> [À faire]
A - Dans le texte sur le rôle des managers, qui inventa la montre sans clé au XIXème siècle ?
B - Rédigez la suite du texte sur le rôle des managers, en reprenant après sa dernière phrase.

> [Texte fourni]
:::

La pandémie actuelle vient rappeler au monde deux principes fondamentaux : l’imprédictibilité de l’avenir et la non-linéarité de l’Histoire. Les entreprises sont les premières à pâtir de la brusque arrivée de " cygnes noirs " . Celles qui ont intégré de nouvelles façons de travailler, comme le télétravail, auront un avantage compétitif certain sur l’immense majorité des structures, dont le cadre ne permet pas aux salarié·e·s de s’adapter au contexte d’incertitude.
Le premier artisan de la - nécessaire - culture d’adaptation à mettre en œuvre est le manager. Or, trop souvent, sa feuille de route est mal définie. Pour aider ses équipes à faire face à l’imprévisibilité de leur marché et en tirer parti, il doit lui-même incarner le changement : changement d’état d’esprit, de règles et de mission. Qu’en est-il concrètement dans les entreprises aujourd’hui ? Comment repenser la fonction managériale pour diffuser dans les équipes une culture de l’innovation permanente ?
Innover ou périr
Innover ou périr, telle était la ligne directrice d’Antoine Lecoultre, qui inventa au XIXème siècle la montre sans clé. Ce mot d’ordre est celui de toutes les organisations aujourd’hui. En effet, le monde a changé. La bit economy, ou l’accès gratuit et instantané à une multitude d’informations, a brisé les barrières à l’entrée de tous les marchés : désormais, il n’est plus de too big to fail nulle part.
Ce contexte implique une perte de repères à tous les niveaux. Les collaborateurs et collaboratrices doivent se former quasi quotidiennement à des métiers qui ne cessent d’évoluer. Alors que l’intelligence artificielle gagne tous les jours plus de terrain, ils sont contraints d’inventer de nouvelles interactions avec la machine afin de mieux comprendre leur environnement et s’y adapter… le tout sans avoir été acculturés à leurs nouvelles attributions.
Cette transformation en profondeur n’est possible que si les managers impulsent le mouvement. Or, ces derniers, éjectés de leur zone de confort, peinent à trouver leurs marques. Ils sont en effet pris en sandwich entre les objectifs toujours plus ambitieux imposés par leur hiérarchie – et ce en dépit de résultats en baisse – et les exigences non moins élevées de leurs collaborateurs et collaboratrices, qui attendent de leur chef qu’il soit à la fois structurant et inspirant. À ces élites issues des grandes écoles, on a appris à piloter une activité en fonction de sacro-saints KPIs , pas à conduire le changement. Héritiers d’une vision " je commande, tu exécutes " , ils n’ont plus les compétences pour faire grandir leurs équipes.

:::

> [Entrées fournies]
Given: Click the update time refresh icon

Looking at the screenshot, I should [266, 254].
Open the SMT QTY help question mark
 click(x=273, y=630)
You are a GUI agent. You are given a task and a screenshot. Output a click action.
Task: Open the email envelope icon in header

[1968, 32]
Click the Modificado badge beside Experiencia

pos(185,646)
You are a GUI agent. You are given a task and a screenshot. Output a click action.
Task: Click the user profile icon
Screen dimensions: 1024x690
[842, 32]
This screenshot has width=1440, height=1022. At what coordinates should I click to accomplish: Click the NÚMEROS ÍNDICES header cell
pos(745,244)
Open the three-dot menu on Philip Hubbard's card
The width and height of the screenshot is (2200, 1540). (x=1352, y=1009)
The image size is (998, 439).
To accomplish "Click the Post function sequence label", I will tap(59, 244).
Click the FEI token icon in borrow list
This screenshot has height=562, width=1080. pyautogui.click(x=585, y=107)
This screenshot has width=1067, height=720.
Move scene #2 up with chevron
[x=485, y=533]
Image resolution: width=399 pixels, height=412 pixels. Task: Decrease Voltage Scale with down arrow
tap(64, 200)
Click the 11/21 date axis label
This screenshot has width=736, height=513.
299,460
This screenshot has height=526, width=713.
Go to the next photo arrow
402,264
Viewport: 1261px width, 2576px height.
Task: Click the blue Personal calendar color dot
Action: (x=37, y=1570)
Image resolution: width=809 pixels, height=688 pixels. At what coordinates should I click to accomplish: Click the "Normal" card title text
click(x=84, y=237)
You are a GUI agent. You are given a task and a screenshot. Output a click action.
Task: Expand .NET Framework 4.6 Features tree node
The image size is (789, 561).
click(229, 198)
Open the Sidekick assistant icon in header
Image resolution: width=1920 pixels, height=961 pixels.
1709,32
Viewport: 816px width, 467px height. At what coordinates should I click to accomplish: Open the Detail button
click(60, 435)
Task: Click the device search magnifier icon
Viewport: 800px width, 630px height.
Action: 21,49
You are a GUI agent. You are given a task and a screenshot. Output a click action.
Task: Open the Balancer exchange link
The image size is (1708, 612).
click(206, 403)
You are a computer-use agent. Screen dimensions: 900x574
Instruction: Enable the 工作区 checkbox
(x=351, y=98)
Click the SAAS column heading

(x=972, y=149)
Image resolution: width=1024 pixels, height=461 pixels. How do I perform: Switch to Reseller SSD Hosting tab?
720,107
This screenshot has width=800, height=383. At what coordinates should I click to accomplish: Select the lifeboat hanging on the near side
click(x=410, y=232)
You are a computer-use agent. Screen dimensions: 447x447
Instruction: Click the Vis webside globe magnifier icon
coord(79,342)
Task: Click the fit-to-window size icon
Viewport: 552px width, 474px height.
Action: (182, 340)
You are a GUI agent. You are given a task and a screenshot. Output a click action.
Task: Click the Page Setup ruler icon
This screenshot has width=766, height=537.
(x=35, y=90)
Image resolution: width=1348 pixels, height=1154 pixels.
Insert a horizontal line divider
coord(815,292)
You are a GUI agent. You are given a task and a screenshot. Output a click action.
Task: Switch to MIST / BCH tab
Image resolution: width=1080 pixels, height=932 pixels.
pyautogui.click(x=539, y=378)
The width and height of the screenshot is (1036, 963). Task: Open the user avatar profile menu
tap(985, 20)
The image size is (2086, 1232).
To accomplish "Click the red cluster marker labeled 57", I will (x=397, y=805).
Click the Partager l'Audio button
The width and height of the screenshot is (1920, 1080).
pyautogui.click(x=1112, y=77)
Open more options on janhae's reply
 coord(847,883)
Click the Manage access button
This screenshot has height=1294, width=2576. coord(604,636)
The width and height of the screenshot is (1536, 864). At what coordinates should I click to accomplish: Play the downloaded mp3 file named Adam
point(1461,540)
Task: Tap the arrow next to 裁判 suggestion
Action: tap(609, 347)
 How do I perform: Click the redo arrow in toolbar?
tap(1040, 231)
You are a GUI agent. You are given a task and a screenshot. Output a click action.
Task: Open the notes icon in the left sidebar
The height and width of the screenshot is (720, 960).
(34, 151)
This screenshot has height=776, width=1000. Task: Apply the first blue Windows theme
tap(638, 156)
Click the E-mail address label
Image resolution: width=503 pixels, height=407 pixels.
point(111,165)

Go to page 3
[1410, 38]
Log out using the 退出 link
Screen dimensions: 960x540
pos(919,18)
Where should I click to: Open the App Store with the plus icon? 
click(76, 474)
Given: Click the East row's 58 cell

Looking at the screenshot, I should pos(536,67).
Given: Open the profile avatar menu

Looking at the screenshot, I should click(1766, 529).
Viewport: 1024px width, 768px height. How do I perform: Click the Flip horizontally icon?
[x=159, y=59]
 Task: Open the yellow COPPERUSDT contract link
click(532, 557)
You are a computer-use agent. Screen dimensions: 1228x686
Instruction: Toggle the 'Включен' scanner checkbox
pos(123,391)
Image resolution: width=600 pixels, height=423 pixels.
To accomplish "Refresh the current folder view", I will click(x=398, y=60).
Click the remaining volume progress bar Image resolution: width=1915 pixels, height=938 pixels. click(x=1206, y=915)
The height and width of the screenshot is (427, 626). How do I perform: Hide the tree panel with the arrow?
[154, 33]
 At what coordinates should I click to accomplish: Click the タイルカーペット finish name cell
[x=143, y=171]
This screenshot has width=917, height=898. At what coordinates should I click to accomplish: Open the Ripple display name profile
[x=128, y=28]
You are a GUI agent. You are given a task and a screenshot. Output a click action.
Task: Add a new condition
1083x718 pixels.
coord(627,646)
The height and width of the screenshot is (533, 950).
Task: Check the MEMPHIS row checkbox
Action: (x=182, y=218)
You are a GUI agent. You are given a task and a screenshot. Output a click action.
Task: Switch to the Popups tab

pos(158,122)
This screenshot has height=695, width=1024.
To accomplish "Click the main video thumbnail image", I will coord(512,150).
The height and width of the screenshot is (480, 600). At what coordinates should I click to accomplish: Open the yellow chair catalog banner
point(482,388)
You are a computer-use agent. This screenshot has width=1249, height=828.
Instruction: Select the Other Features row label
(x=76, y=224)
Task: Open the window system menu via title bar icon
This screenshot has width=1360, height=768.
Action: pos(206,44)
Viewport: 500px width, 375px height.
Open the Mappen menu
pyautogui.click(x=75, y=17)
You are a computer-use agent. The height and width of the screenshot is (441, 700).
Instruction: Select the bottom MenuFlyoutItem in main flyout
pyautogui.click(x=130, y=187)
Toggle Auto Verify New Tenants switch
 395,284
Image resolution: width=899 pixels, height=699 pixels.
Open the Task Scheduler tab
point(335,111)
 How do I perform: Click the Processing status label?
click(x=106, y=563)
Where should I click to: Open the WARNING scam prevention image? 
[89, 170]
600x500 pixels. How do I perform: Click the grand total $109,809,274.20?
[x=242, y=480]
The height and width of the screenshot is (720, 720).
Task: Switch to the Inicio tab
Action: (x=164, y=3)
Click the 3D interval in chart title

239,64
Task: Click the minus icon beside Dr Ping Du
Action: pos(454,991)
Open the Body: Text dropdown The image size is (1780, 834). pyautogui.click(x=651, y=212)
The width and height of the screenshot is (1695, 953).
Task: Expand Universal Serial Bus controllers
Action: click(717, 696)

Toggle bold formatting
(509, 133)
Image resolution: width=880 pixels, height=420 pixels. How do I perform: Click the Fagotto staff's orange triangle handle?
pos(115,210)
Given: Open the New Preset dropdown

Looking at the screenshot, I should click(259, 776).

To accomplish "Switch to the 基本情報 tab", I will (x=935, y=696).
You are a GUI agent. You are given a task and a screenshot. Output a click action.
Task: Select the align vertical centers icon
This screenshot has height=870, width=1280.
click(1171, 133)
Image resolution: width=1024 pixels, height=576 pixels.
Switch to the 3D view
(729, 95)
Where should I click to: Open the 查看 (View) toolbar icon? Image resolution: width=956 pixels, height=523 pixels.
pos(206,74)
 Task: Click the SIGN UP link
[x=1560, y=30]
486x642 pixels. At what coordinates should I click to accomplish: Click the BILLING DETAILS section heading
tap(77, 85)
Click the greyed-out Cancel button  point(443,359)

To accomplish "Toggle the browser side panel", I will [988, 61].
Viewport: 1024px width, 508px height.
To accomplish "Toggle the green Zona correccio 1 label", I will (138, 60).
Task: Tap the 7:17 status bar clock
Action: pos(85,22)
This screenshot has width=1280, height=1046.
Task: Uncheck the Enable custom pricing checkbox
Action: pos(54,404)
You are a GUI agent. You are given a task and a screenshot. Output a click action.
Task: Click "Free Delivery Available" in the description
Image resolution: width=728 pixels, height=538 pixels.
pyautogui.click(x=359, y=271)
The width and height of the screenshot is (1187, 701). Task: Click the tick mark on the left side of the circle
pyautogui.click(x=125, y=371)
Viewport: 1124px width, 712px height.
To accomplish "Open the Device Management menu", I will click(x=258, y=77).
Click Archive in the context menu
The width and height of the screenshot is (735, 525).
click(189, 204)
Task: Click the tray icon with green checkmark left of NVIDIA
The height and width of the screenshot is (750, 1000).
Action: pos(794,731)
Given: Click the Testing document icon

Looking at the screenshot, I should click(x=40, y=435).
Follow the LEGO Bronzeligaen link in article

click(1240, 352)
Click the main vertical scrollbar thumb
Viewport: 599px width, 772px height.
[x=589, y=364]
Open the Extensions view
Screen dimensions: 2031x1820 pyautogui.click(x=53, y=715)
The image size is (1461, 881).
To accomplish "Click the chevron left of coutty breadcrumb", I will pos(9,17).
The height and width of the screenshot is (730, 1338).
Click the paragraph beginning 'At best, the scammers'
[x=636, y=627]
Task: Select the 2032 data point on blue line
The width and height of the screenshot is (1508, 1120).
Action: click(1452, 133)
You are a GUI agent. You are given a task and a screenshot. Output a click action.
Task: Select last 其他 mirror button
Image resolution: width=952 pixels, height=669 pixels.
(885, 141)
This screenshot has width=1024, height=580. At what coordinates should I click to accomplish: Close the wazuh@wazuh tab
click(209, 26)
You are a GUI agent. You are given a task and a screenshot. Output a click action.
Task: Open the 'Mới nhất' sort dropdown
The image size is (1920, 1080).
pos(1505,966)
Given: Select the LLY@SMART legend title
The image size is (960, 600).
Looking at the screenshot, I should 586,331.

:::

> [Les réponses]
A - Antoine Lecoultre.

B -
Le changement ne peut se passer de management
De fait, dictature du reporting et perte de sens ont engendré bon nombre de burnouts. Pour autant, ne cédons pas aux sirènes de l’entreprise " horizontale " , qui a fait la preuve de son inefficacité. Zappos, chantre de l’holocatratie, est revenu de ce système séduisant médiatiquement mais difficile à mettre en œuvre. Oui, donner de l’autonomie aux individus stimule leur créativité, mais encore faut-il être préparé à prendre et assumer des responsabilités… dispositions qui sont loin d’être innées et qui nécessitent de se former. Pour cette raison, il serait aussi vain de sonner l’hallali du management que de réhabiliter les vieux modèles pyramidaux.
En somme, la clé d’une transformation réussie réside dans la capacité du manager à se mettre en mouvement. Ce dernier doit se définir comme un capitaine d’équipe, capable de développer les compétences de ses troupes et de créer une dynamique d’intelligence collective à partir des forces de chacun. Inversant la pyramide traditionnelle, il se met au service de ses collaborateurs au lieu de se faire servir. À ce titre, il est, de loin, le maillon central du changement en entreprise.
(Se) former et transmettre
À l’heure de la transformation permanente, le leader est bien celui ou celle qui développe les compétences de son équipe pour aller vers une vision commune. Un grand groupe comme Michelin, par exemple, a pu réinventer son organisation en donnant aux individus les moyens d’exprimer leur créativité et en misant sur l’apprentissage continu. La marque a pu aller au-delà du pneu en respectant sa raison d’être de toujours : offrir une meilleur mobilité.
Pour accompagner cette dynamique, le manager a besoin d’être formé : aux évolutions de son métier, aux nouvelles méthodes et aux nouveaux outils, comme ceux qui permettent aujourd’hui à des millions de salariés de télétravailler. C’est en effet au manager d’être moteur dans la recomposition de l’organisation. Pour garantir la continuité de l’activité, il doit se poser comme garant des valeurs de l’entreprise même et surtout à distance.
Cela suppose :
- De faire preuve de pédagogie pour expliquer les orientations de l’entreprise, leur donner un sens, et aider chaque individu à trouver sa place. Le manager peut, pour cela, éventuellement suivre une formation en communication.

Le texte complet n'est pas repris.